Segment Open

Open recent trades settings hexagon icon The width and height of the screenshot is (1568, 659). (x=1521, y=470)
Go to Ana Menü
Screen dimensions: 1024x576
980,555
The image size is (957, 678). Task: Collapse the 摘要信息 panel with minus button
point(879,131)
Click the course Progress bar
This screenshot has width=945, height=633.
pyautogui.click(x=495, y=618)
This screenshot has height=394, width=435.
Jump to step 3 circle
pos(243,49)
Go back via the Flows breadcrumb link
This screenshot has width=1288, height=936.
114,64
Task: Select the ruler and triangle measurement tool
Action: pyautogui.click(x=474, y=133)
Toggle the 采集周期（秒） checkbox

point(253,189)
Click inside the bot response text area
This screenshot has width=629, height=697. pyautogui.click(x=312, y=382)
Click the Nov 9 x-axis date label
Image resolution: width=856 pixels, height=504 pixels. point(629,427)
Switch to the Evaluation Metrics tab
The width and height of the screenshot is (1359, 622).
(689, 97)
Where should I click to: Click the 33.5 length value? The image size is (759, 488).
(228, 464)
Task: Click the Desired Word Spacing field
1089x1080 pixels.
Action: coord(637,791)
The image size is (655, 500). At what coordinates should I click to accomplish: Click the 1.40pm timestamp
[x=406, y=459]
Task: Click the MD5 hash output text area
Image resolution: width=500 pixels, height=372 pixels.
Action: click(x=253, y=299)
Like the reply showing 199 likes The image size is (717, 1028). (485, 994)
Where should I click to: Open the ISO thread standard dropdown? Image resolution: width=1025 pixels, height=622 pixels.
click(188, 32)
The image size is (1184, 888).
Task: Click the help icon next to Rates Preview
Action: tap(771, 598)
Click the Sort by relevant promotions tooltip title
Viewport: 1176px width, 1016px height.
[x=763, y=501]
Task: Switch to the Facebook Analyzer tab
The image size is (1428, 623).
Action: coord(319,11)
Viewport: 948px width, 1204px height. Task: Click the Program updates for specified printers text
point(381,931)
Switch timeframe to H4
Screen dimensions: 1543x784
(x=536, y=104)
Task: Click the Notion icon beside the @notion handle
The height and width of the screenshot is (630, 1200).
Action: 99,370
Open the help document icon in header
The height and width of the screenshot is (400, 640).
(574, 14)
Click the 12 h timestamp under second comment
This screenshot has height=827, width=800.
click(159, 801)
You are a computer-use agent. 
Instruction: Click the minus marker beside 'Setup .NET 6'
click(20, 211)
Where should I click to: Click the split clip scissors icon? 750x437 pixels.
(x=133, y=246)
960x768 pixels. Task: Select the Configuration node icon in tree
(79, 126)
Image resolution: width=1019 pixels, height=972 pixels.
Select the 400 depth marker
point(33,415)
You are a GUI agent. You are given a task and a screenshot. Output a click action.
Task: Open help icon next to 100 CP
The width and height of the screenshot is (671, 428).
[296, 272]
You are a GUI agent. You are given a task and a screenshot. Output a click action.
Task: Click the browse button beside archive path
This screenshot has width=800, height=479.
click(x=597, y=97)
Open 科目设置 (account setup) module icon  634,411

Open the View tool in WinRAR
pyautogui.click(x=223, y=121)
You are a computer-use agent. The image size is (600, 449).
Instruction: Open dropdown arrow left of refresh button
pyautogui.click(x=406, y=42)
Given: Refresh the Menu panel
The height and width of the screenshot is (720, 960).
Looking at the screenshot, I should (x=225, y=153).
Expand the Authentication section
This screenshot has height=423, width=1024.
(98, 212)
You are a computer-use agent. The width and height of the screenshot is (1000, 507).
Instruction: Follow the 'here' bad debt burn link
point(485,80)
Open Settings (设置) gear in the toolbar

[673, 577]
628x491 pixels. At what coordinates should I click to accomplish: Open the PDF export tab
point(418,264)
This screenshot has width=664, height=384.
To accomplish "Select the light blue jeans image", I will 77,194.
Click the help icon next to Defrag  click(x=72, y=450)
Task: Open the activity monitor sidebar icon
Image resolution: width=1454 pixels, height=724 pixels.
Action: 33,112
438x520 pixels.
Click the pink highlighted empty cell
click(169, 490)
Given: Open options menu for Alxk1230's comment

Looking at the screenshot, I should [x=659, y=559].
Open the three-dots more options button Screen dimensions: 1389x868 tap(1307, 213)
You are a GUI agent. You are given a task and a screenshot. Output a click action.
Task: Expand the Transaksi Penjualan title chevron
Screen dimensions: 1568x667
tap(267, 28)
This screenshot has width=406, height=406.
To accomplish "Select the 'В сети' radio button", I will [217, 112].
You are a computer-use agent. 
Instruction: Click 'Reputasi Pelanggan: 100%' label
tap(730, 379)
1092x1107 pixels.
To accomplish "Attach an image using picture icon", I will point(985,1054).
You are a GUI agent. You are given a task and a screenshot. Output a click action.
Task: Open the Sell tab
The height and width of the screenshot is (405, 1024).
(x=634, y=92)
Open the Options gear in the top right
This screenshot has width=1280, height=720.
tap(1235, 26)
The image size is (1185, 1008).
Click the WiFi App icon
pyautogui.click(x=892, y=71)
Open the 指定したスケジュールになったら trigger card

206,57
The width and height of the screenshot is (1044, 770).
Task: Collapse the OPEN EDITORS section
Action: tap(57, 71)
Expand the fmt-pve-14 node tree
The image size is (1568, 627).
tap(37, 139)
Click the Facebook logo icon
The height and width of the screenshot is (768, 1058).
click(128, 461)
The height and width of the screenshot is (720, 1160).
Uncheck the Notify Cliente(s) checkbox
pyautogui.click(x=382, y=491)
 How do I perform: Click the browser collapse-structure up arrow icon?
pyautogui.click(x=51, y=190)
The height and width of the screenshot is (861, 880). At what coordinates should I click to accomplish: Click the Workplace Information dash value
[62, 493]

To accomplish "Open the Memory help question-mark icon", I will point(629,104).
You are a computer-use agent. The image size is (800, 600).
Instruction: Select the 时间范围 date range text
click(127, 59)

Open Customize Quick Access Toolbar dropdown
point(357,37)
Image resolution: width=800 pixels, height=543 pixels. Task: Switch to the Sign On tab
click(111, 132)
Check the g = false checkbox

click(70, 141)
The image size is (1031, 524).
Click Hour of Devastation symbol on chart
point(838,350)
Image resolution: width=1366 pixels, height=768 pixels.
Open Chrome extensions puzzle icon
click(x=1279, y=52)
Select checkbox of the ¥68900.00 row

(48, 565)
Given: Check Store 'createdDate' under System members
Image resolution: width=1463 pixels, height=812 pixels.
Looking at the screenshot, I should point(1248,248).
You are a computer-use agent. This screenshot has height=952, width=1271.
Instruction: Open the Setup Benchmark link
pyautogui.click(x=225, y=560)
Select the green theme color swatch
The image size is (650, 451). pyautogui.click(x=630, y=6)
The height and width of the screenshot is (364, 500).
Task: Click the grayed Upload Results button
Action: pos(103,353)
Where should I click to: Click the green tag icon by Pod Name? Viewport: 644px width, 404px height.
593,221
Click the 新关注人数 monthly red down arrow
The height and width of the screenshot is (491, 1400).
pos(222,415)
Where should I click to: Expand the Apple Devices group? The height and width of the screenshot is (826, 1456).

Segment Closed

EXERCISE INSTRUCTIONS ▸ Retype the material in full, character for character.

ANSWER BELOW ▸
Open recent trades settings hexagon icon The width and height of the screenshot is (1568, 659). (x=1521, y=470)
Go to Ana Menü
Screen dimensions: 1024x576
980,555
The image size is (957, 678). Task: Collapse the 摘要信息 panel with minus button
point(879,131)
Click the course Progress bar
This screenshot has width=945, height=633.
pyautogui.click(x=495, y=618)
This screenshot has height=394, width=435.
Jump to step 3 circle
pos(243,49)
Go back via the Flows breadcrumb link
This screenshot has width=1288, height=936.
114,64
Task: Select the ruler and triangle measurement tool
Action: pyautogui.click(x=474, y=133)
Toggle the 采集周期（秒） checkbox

point(253,189)
Click inside the bot response text area
This screenshot has width=629, height=697. pyautogui.click(x=312, y=382)
Click the Nov 9 x-axis date label
Image resolution: width=856 pixels, height=504 pixels. point(629,427)
Switch to the Evaluation Metrics tab
The width and height of the screenshot is (1359, 622).
(689, 97)
Where should I click to: Click the 33.5 length value? The image size is (759, 488).
(228, 464)
Task: Click the Desired Word Spacing field
1089x1080 pixels.
Action: coord(637,791)
The image size is (655, 500). At what coordinates should I click to accomplish: Click the 1.40pm timestamp
[x=406, y=459]
Task: Click the MD5 hash output text area
Image resolution: width=500 pixels, height=372 pixels.
Action: click(x=253, y=299)
Like the reply showing 199 likes The image size is (717, 1028). (485, 994)
Where should I click to: Open the ISO thread standard dropdown? Image resolution: width=1025 pixels, height=622 pixels.
click(188, 32)
The image size is (1184, 888).
Task: Click the help icon next to Rates Preview
Action: tap(771, 598)
Click the Sort by relevant promotions tooltip title
Viewport: 1176px width, 1016px height.
[x=763, y=501]
Task: Switch to the Facebook Analyzer tab
The image size is (1428, 623).
Action: coord(319,11)
Viewport: 948px width, 1204px height. Task: Click the Program updates for specified printers text
point(381,931)
Switch timeframe to H4
Screen dimensions: 1543x784
(x=536, y=104)
Task: Click the Notion icon beside the @notion handle
The height and width of the screenshot is (630, 1200).
Action: 99,370
Open the help document icon in header
The height and width of the screenshot is (400, 640).
(574, 14)
Click the 12 h timestamp under second comment
This screenshot has height=827, width=800.
click(159, 801)
You are a computer-use agent. 
Instruction: Click the minus marker beside 'Setup .NET 6'
click(20, 211)
Where should I click to: Click the split clip scissors icon? 750x437 pixels.
(x=133, y=246)
960x768 pixels. Task: Select the Configuration node icon in tree
(79, 126)
Image resolution: width=1019 pixels, height=972 pixels.
Select the 400 depth marker
point(33,415)
You are a GUI agent. You are given a task and a screenshot. Output a click action.
Task: Open help icon next to 100 CP
The width and height of the screenshot is (671, 428).
[296, 272]
You are a GUI agent. You are given a task and a screenshot. Output a click action.
Task: Click the browse button beside archive path
This screenshot has width=800, height=479.
click(x=597, y=97)
Open 科目设置 (account setup) module icon  634,411

Open the View tool in WinRAR
pyautogui.click(x=223, y=121)
You are a computer-use agent. The image size is (600, 449).
Instruction: Open dropdown arrow left of refresh button
pyautogui.click(x=406, y=42)
Given: Refresh the Menu panel
The height and width of the screenshot is (720, 960).
Looking at the screenshot, I should (x=225, y=153).
Expand the Authentication section
This screenshot has height=423, width=1024.
(98, 212)
You are a computer-use agent. The width and height of the screenshot is (1000, 507).
Instruction: Follow the 'here' bad debt burn link
point(485,80)
Open Settings (设置) gear in the toolbar

[673, 577]
628x491 pixels. At what coordinates should I click to accomplish: Open the PDF export tab
point(418,264)
This screenshot has width=664, height=384.
To accomplish "Select the light blue jeans image", I will 77,194.
Click the help icon next to Defrag  click(x=72, y=450)
Task: Open the activity monitor sidebar icon
Image resolution: width=1454 pixels, height=724 pixels.
Action: 33,112
438x520 pixels.
Click the pink highlighted empty cell
click(169, 490)
Given: Open options menu for Alxk1230's comment

Looking at the screenshot, I should [x=659, y=559].
Open the three-dots more options button Screen dimensions: 1389x868 tap(1307, 213)
You are a GUI agent. You are given a task and a screenshot. Output a click action.
Task: Expand the Transaksi Penjualan title chevron
Screen dimensions: 1568x667
tap(267, 28)
This screenshot has width=406, height=406.
To accomplish "Select the 'В сети' radio button", I will [217, 112].
You are a computer-use agent. 
Instruction: Click 'Reputasi Pelanggan: 100%' label
tap(730, 379)
1092x1107 pixels.
To accomplish "Attach an image using picture icon", I will point(985,1054).
You are a GUI agent. You are given a task and a screenshot. Output a click action.
Task: Open the Sell tab
The height and width of the screenshot is (405, 1024).
(x=634, y=92)
Open the Options gear in the top right
This screenshot has width=1280, height=720.
tap(1235, 26)
The image size is (1185, 1008).
Click the WiFi App icon
pyautogui.click(x=892, y=71)
Open the 指定したスケジュールになったら trigger card

206,57
The width and height of the screenshot is (1044, 770).
Task: Collapse the OPEN EDITORS section
Action: tap(57, 71)
Expand the fmt-pve-14 node tree
The image size is (1568, 627).
tap(37, 139)
Click the Facebook logo icon
The height and width of the screenshot is (768, 1058).
click(128, 461)
The height and width of the screenshot is (720, 1160).
Uncheck the Notify Cliente(s) checkbox
pyautogui.click(x=382, y=491)
 How do I perform: Click the browser collapse-structure up arrow icon?
pyautogui.click(x=51, y=190)
The height and width of the screenshot is (861, 880). At what coordinates should I click to accomplish: Click the Workplace Information dash value
[62, 493]

To accomplish "Open the Memory help question-mark icon", I will point(629,104).
You are a computer-use agent. The image size is (800, 600).
Instruction: Select the 时间范围 date range text
click(127, 59)

Open Customize Quick Access Toolbar dropdown
point(357,37)
Image resolution: width=800 pixels, height=543 pixels. Task: Switch to the Sign On tab
click(111, 132)
Check the g = false checkbox

click(70, 141)
The image size is (1031, 524).
Click Hour of Devastation symbol on chart
point(838,350)
Image resolution: width=1366 pixels, height=768 pixels.
Open Chrome extensions puzzle icon
click(x=1279, y=52)
Select checkbox of the ¥68900.00 row

(48, 565)
Given: Check Store 'createdDate' under System members
Image resolution: width=1463 pixels, height=812 pixels.
Looking at the screenshot, I should point(1248,248).
You are a computer-use agent. This screenshot has height=952, width=1271.
Instruction: Open the Setup Benchmark link
pyautogui.click(x=225, y=560)
Select the green theme color swatch
The image size is (650, 451). pyautogui.click(x=630, y=6)
The height and width of the screenshot is (364, 500).
Task: Click the grayed Upload Results button
Action: pos(103,353)
Where should I click to: Click the green tag icon by Pod Name? Viewport: 644px width, 404px height.
593,221
Click the 新关注人数 monthly red down arrow
The height and width of the screenshot is (491, 1400).
pos(222,415)
Where should I click to: Expand the Apple Devices group? The height and width of the screenshot is (826, 1456).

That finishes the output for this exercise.